Data and IT considered
In the context of all of this, Schwartz told his audience, it is absolutely vital for patient care organization leaders to consider data a strategic asset. “You need to think of data as a strategic asset, to actively manage your data, and to leverage your data infrastructure, in order to develop such capabilities as asynchronous clinical decision support, and clinical messaging.”
In fact, Schwartz said, a lot of the work needed to equip patient care organizations to optimally help their physicians succeed under MACRA will be distinctly unglamorous, with a lot of basic blocking and tackling. “My question to you in this room,” he said, “is, how many of you have an accuracy level of more than 70 percent of the PCP field in your EHR [electronic health record]?” In other words, how many members of the audience could state confidently that 70 percent of patients’ primary care physicians were absolutely accurately identified in their organizations’ EHRs? Seeing no hands raised, Schwartz said that that was not surprising to him. “When I was at UPMC,” he went on to say, referring to the Pittsburgh-based UPMC health system, where he spent years as an executive, “we started out at 65 percent, and got our level of accuracy up to 95 percent, but it took a lot of work.” And that, he said, is just one example from among many, of the challenges that the leaders of hospitals and health systems face, as they improve their information systems in order to support physicians working to comply with the reporting requirements under both MACRA tracks.

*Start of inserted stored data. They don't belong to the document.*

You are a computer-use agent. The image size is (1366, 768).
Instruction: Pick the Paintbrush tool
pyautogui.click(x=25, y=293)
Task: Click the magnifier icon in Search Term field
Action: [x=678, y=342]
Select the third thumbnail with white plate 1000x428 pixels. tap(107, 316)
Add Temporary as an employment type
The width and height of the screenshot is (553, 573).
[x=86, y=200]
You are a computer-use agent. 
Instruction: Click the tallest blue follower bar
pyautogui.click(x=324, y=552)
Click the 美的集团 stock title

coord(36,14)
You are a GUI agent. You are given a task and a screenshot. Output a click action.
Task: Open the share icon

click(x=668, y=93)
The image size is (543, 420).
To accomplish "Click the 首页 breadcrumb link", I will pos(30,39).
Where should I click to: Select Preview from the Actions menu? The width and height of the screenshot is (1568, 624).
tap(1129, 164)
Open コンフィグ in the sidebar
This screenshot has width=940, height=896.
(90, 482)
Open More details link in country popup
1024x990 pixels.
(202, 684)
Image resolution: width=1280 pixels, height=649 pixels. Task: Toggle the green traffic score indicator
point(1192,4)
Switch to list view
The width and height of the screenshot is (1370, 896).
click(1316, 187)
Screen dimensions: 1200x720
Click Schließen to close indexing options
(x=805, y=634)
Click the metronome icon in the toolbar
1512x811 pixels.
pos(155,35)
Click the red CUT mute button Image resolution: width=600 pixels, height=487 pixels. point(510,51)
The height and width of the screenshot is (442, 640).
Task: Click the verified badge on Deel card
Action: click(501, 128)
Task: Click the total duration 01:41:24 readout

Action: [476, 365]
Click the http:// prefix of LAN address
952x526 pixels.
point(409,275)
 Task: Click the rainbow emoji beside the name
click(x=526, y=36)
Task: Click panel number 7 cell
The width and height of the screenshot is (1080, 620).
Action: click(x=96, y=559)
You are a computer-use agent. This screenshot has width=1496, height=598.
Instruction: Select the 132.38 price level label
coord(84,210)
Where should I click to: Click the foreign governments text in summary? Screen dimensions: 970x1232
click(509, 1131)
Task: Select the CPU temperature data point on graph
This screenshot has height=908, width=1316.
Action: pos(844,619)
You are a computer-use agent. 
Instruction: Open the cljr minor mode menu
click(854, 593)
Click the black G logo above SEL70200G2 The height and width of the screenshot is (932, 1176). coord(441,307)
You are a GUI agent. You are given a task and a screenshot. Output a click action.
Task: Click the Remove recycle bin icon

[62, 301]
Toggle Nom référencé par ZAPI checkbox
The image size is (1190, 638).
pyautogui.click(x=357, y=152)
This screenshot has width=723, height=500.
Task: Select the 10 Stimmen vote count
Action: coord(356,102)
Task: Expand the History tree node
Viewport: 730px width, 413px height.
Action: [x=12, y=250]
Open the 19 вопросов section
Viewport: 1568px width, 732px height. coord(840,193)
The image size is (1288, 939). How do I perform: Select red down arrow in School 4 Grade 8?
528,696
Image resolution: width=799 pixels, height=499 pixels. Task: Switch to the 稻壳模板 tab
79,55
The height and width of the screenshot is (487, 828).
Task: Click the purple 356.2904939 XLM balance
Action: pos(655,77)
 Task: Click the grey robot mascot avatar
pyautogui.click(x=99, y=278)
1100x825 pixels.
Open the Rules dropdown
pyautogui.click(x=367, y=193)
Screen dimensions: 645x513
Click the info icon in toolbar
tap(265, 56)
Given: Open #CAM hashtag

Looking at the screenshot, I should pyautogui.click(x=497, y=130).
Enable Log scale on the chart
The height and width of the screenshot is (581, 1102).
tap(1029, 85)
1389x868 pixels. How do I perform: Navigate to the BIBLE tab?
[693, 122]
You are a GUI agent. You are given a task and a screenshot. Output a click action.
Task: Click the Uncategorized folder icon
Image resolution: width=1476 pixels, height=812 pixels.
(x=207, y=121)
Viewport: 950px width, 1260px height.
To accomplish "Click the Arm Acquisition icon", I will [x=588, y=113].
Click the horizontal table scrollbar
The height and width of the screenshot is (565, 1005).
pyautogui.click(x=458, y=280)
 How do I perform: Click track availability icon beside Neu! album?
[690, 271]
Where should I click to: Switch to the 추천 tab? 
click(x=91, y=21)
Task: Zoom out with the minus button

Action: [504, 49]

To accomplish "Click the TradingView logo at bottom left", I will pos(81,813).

Further, Schwartz asked his audience, “Can you tell me how each individual physician is doing on quality, in your provider network? Are you actually improving quality in your network—and can you demonstrate that? First, of course, you’ll need to define quality, before you can improve it.” There are almost endless operational areas to work on, he asserted.
In terms of data architectures, Schwartz told his audience, “There are actually several layers: the presentation layer, routing layer, business logic layer, analysis layer, normalized-data layer, data integration layer, and data/application layer. And in our IT work, we’ve concentrated on the data/application layer, and in fact mostly on the application layer, and the data has come along for the ride. But most of our information systems remain siloed and locked, because of our appropriate attention to security and privacy. What we need to do,” he said, “is to unlock access at the data layer, and let the applications run, and then bring data aggregation together, and normalize it into the data integration layer,” in order to achieve the data agility to do effective analysis to support MACRA participations on the part of physicians.
“This is going to be a long journey,” Schwartz told his audience, and physicians will increasingly turn to patient care organizations to help them succeed under MACRA—and the ability to facilitate that success will inevitably require intensive and extensive work to improve some of the fundamentals of data and information systems in patient care organizations.